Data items
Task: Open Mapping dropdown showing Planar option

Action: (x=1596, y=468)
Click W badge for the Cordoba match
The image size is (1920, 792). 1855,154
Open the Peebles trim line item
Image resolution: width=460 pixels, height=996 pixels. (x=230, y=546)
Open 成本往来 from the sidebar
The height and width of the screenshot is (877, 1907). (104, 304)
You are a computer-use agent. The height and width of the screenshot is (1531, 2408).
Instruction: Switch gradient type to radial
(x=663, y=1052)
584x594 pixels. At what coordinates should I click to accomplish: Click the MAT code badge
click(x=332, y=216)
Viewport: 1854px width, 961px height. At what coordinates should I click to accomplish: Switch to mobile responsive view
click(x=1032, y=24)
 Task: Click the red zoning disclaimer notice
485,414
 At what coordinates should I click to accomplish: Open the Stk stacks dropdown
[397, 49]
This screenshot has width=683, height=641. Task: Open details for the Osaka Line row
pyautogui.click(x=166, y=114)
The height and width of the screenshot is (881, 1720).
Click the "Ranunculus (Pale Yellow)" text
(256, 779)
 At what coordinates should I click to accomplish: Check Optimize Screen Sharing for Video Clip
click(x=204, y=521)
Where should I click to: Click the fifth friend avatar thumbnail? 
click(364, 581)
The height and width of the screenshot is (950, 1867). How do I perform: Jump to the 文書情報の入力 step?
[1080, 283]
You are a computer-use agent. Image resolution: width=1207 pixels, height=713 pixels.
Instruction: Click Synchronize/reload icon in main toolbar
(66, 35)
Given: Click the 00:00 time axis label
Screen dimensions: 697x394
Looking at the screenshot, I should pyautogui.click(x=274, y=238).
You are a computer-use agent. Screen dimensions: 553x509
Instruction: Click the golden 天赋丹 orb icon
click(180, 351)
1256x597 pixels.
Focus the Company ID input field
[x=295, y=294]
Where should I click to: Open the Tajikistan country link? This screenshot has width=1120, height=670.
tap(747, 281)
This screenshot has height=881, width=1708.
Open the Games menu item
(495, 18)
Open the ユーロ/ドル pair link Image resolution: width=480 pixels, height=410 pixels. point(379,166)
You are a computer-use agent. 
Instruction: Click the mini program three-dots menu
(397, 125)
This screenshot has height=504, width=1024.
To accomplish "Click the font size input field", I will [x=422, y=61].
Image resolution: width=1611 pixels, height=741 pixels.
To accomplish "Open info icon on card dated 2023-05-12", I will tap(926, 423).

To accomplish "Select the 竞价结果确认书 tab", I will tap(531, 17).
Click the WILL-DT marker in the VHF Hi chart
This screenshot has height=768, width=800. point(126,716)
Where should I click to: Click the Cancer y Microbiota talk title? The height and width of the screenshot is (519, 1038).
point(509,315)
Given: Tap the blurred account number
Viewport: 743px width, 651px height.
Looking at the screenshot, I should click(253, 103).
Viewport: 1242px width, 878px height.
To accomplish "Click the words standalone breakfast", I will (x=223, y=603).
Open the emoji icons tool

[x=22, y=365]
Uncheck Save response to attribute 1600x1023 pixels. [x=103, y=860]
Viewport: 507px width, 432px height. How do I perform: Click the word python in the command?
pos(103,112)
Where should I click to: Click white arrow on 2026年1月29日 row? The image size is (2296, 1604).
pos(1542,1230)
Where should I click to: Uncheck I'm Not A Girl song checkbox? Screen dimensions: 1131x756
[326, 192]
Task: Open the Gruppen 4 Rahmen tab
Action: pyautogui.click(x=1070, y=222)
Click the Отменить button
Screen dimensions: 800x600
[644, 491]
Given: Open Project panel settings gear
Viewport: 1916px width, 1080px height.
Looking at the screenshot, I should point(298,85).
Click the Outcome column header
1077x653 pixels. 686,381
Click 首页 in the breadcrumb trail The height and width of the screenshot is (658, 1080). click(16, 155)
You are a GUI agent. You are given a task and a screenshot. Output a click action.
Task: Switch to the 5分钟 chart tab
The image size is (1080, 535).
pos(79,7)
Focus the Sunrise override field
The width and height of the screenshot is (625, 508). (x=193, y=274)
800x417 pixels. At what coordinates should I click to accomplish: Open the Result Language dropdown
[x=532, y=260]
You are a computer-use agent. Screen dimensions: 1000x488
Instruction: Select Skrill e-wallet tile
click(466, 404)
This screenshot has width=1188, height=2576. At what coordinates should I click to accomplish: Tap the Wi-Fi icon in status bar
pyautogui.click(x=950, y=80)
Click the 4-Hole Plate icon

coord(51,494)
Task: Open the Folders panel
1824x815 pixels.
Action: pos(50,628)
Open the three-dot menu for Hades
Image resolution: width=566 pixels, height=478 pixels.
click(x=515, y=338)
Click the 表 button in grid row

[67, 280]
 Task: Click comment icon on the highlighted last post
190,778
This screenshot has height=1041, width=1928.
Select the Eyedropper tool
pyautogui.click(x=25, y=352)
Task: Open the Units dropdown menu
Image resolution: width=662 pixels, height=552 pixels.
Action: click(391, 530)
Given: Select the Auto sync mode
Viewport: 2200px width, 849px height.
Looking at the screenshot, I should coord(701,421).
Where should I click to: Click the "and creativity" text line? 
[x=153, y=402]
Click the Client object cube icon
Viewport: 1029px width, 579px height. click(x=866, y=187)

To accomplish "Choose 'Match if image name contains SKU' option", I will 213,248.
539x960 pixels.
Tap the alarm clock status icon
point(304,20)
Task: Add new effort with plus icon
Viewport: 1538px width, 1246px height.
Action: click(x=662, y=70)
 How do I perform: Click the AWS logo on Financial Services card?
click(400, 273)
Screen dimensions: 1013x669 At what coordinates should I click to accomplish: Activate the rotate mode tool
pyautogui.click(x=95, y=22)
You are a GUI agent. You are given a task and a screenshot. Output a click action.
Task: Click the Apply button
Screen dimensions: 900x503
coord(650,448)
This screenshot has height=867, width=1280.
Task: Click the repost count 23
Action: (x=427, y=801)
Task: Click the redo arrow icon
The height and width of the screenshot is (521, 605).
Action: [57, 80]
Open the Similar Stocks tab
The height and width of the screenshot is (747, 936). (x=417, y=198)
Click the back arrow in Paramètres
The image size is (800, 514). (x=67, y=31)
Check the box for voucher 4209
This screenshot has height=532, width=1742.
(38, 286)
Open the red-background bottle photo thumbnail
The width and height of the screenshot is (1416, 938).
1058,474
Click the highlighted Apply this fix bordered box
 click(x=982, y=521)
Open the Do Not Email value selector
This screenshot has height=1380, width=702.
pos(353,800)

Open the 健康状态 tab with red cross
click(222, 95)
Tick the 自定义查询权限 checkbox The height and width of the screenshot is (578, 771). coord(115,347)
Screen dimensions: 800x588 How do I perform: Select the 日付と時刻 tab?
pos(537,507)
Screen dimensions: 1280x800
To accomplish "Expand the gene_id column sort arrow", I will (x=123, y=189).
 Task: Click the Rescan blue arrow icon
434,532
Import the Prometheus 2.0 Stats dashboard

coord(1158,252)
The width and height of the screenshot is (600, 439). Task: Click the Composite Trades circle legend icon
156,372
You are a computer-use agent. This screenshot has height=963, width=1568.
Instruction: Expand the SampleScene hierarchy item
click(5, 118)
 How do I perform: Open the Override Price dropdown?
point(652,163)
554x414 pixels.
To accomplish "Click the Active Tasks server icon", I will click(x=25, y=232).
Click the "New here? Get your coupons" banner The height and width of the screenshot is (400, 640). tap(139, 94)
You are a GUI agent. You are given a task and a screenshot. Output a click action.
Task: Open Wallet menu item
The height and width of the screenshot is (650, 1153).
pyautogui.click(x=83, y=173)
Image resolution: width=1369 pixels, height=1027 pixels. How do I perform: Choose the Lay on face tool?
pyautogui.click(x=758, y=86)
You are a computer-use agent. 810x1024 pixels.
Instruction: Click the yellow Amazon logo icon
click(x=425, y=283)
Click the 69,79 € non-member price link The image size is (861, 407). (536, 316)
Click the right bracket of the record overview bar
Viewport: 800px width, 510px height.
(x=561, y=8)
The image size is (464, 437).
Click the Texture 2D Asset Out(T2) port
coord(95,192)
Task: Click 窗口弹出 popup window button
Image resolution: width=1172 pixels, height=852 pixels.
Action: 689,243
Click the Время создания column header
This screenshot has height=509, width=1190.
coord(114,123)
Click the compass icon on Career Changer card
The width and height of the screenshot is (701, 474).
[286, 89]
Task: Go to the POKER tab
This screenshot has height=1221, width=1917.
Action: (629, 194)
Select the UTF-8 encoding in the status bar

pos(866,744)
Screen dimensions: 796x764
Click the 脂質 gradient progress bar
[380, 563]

• _Assigned task_
Only the lines above from the line with "Screen dimensions: 800x588" to the line with "Click the 69,79", those two lines included, should be reproduced exactly.

• _Task answer_
Screen dimensions: 800x588 How do I perform: Select the 日付と時刻 tab?
pos(537,507)
Screen dimensions: 1280x800
To accomplish "Expand the gene_id column sort arrow", I will (x=123, y=189).
 Task: Click the Rescan blue arrow icon
434,532
Import the Prometheus 2.0 Stats dashboard

coord(1158,252)
The width and height of the screenshot is (600, 439). Task: Click the Composite Trades circle legend icon
156,372
You are a computer-use agent. This screenshot has height=963, width=1568.
Instruction: Expand the SampleScene hierarchy item
click(5, 118)
 How do I perform: Open the Override Price dropdown?
point(652,163)
554x414 pixels.
To accomplish "Click the Active Tasks server icon", I will click(x=25, y=232).
Click the "New here? Get your coupons" banner The height and width of the screenshot is (400, 640). tap(139, 94)
You are a GUI agent. You are given a task and a screenshot. Output a click action.
Task: Open Wallet menu item
The height and width of the screenshot is (650, 1153).
pyautogui.click(x=83, y=173)
Image resolution: width=1369 pixels, height=1027 pixels. How do I perform: Choose the Lay on face tool?
pyautogui.click(x=758, y=86)
You are a computer-use agent. 810x1024 pixels.
Instruction: Click the yellow Amazon logo icon
click(x=425, y=283)
Click the 69,79 € non-member price link The image size is (861, 407). (536, 316)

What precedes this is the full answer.